Mutations in other mitochondrial translation factors have also been reported. For instance, a homozygous missense mutation in the mitochondrial elongation factor G1 gene was identified in a patient with fatal neonatal liver failure and lactic acidosis associated with a severe mitochondrial translation defect combined with oxidative phosphorylation deficiency.8 Compound heterozygous nonsense and missense mutations in the same gene were later found in the two sisters with a similar syndrome.9 A homozygous missense mutation in the mitochondrial translation elongation factor Ts has also been reported in two unrelated infants, one affected by mitochondrial encephalomyopathy, the other by fatal hypertrophic cardiomyopathy.10 The latter showed decreased fetal movements, muscular hypotonia and sucking difficulties, which are similar clinical findings to our own cases.

Leigh syndrome is a progressive neurological disease defined by specific neuropathological features associated with lesions in the brainstem and basal ganglia. It may reflect a deficiency of any of the mitochondrial respiratory chain complexes.15, 16 Our patient developed progressive encephalopathy with deteriorating respiratory and psychomotor dysfunction. Magnetic resonance imaging revealed an abnormal intensity in the subaqueductal area of the midbrain with optic and cerebellar atrophy. Although cerebrospinal fluid lactate and pyruvate levels were not increased, an intense lactate peak in the deep white matter was shown in magnetic resonance spectroscopy. Moreover, activities of the oxidative phosphorylation complexes were decreased in skin fibroblasts. Although complexes III and IV activities were not low enough to meet the minor diagnostic criteria for respiratory chain disorders (30–40% activity in a cell line17), these decreased levels might be an evidence of mitochondorial dysfunction caused by GFM2 mutations. Additionally, high lactate/pyruvate and beta-hydroxybutyrate/acetoacetate ratios in the cerebrospinal fluid and serum, respectively, are characteristic of the lesion tissue specificity commonly observed in this syndrome.

The patient was considered to have early-onset Leigh syndrome because of her severe neurological failure with progressive brain atrophy and bilateral necrotizing lesions in the brain stem. Both siblings had similar morphological and symptomatic appearances, but while the older sister had severe epilepsy with infantile spasms, the younger sister was epilepsy free. It is conceivable that adaptive mechanisms act differently in different patients with the same mutation resulting in clinical variability.

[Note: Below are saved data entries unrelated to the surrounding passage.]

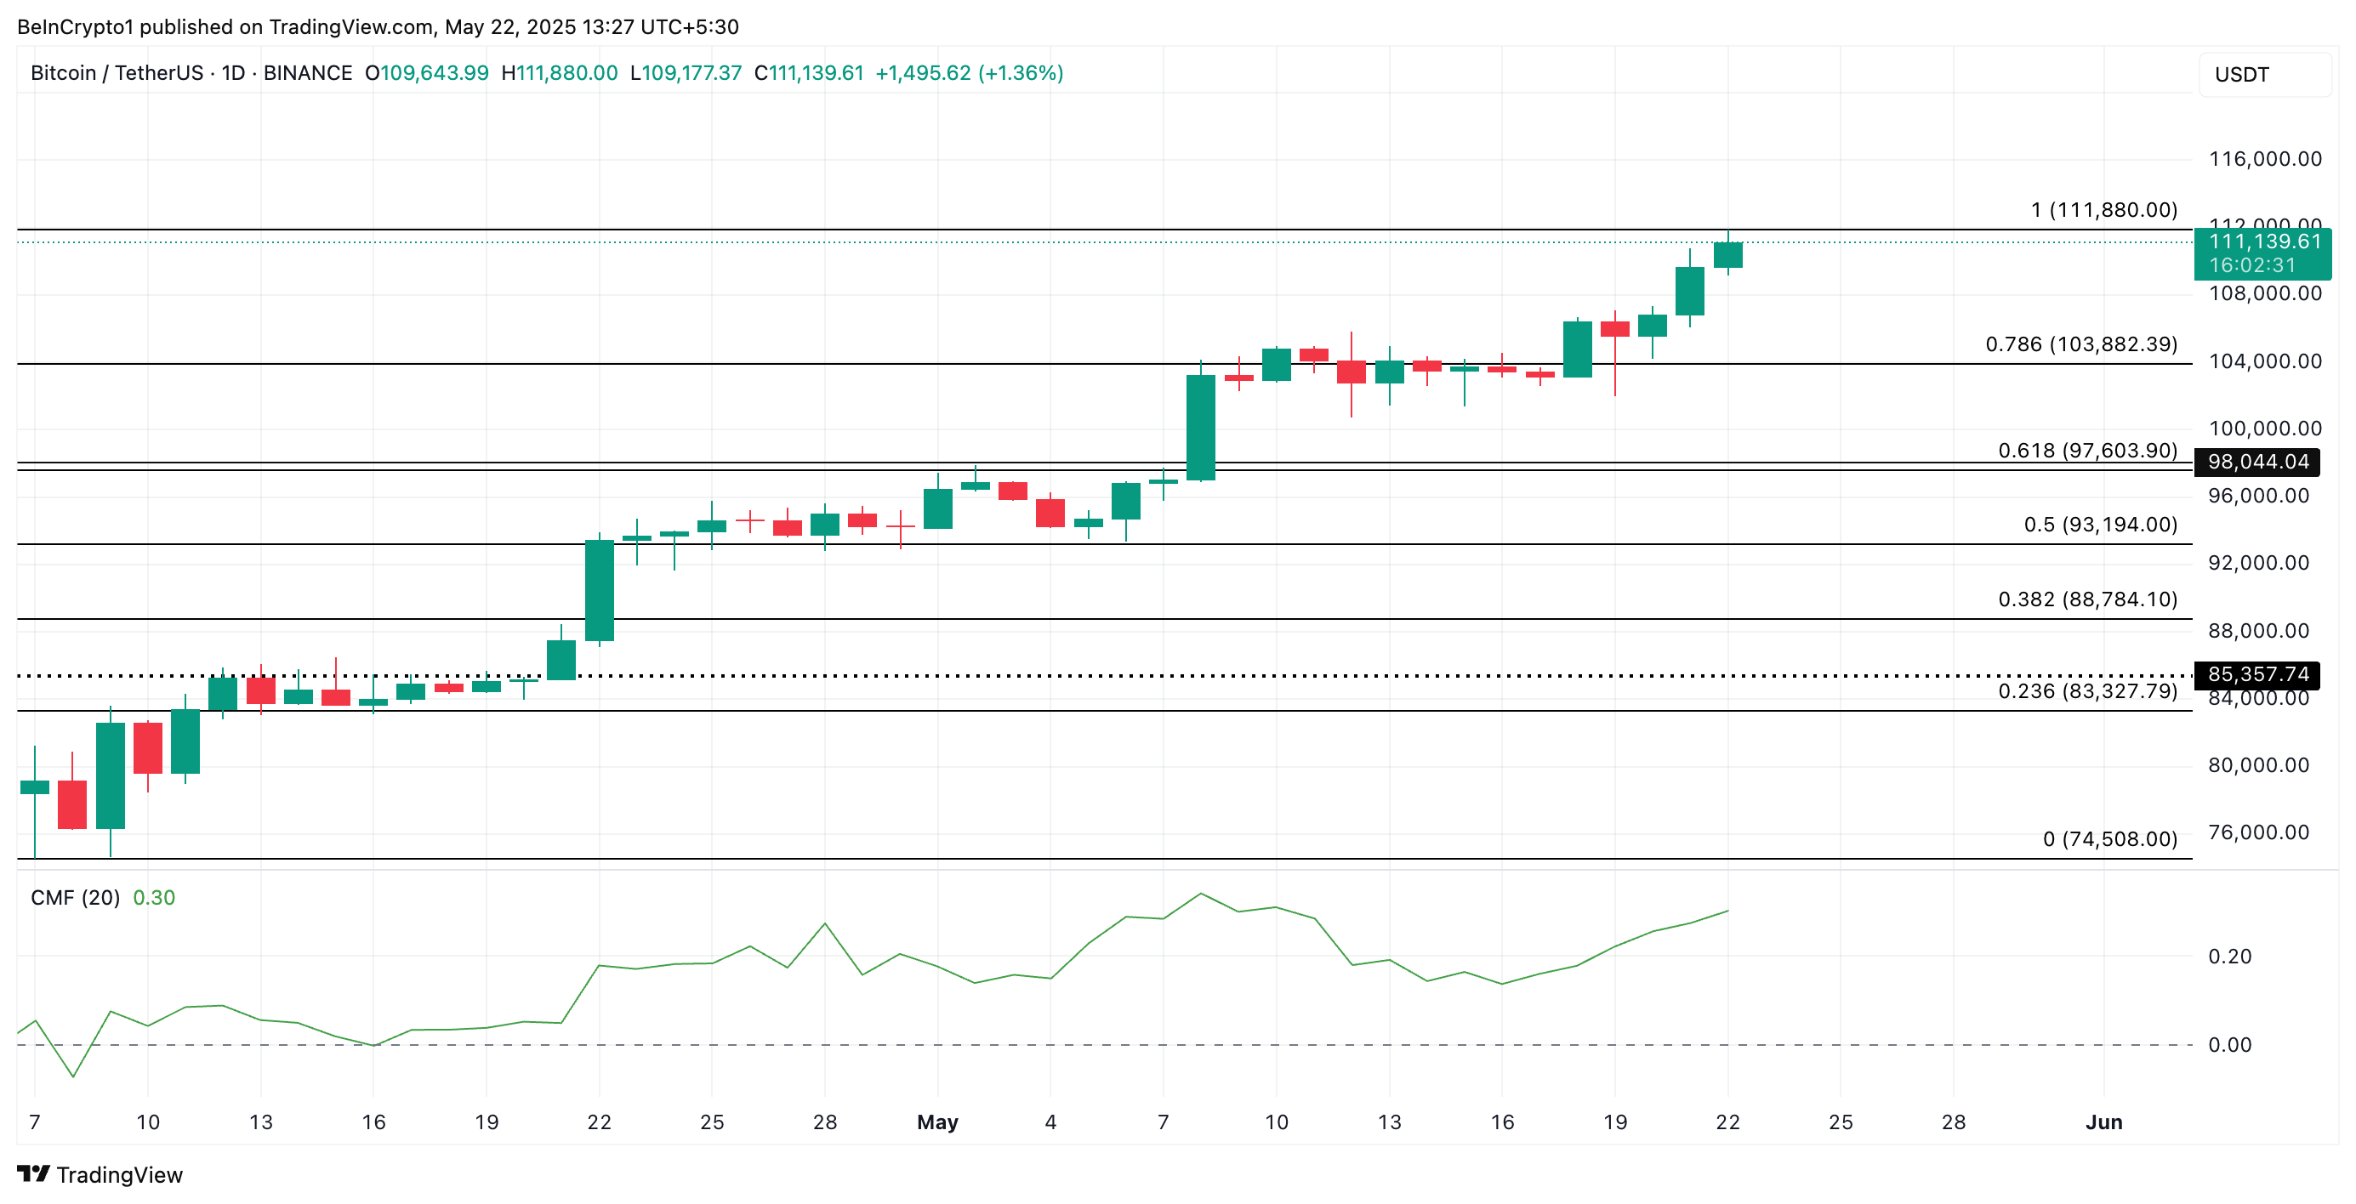Viewport: 2356px width, 1204px height.
Task: Click the Bitcoin / TetherUS symbol title
Action: tap(117, 73)
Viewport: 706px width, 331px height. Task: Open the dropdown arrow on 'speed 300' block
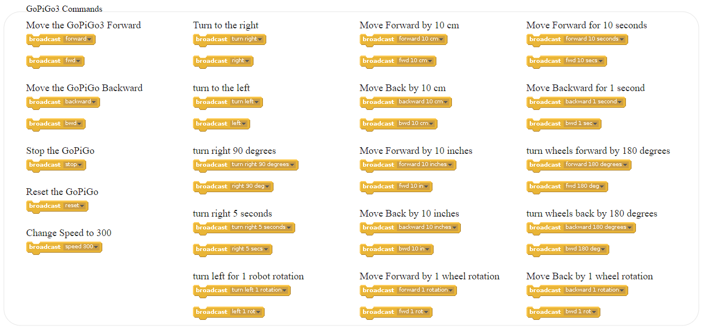[97, 247]

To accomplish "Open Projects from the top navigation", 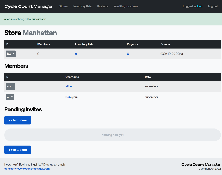I will (103, 6).
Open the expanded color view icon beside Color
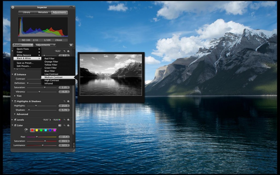The height and width of the screenshot is (175, 280). (x=60, y=126)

Arthrogryposis multiplex congenita results in congenital, nonprogressive contractures in more than two joints and in multiple areas of the body. This has been reported in neonatal mitochondrial disorders resulting from pathology in the central or peripheral nervous system or in muscles.18 Severe bradycardia was also reported in Leigh syndrome.19 Mitochondrial disease caused by GFM2 mutations could be characterized by arthrogryposis multiplex congenita and bradycardia, because the GFM2 protein is highly expressed in skeletal muscle, the heart and fetal liver, which contain a large number of mitochondria.6

We report mutations affecting a nuclear-encoded component of the mitochondrial translation system presenting as Leigh syndrome. Therefore, abnormalities in nuclear genes causing mitochondrial translation defects could represent a novel, potentially broad field of mitochondrial disease. Future research should elucidate the compensatory and regulatory mechanisms at the mitochondrial, cellular and tissue levels that determine the phenotype of mitochondrial disorders caused by mutations in GFM2 and other mitochondrial translation factor genes.